---- STORED DATA
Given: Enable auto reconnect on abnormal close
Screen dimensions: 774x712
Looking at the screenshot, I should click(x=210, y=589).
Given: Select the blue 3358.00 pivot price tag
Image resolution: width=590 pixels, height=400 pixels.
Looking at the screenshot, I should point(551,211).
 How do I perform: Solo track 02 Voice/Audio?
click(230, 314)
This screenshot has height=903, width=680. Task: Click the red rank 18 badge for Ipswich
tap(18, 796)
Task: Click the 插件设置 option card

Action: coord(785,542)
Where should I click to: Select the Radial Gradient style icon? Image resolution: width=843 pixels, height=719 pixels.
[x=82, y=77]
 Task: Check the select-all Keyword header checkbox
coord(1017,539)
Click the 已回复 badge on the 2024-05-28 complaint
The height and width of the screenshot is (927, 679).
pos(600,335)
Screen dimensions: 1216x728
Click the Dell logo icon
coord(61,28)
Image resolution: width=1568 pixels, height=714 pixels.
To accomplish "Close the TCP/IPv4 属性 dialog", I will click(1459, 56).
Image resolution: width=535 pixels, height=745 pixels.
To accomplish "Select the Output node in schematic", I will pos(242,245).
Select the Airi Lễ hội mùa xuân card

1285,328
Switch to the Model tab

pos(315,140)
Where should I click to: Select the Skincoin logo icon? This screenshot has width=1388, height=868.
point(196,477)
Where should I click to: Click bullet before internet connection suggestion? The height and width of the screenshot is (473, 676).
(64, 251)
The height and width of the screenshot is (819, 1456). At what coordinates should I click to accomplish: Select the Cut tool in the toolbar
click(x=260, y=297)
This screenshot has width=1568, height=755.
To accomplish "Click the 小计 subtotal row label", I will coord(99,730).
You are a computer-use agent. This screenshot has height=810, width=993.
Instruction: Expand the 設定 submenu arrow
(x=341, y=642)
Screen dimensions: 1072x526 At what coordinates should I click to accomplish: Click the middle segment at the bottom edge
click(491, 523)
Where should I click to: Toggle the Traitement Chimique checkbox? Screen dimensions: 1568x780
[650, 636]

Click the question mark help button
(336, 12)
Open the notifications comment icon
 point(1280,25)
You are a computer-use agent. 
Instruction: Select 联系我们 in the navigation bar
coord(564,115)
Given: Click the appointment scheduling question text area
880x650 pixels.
--------
* **WHAT IS NEEDED**
Reproduce verbatim the part of the items that opens with the line containing "Click the question mark help button" and runs through the end of the items, both ends included.

* **COMPLETED EXERCISE**
Click the question mark help button
(336, 12)
Open the notifications comment icon
 point(1280,25)
You are a computer-use agent. 
Instruction: Select 联系我们 in the navigation bar
coord(564,115)
Given: Click the appointment scheduling question text area
880x650 pixels.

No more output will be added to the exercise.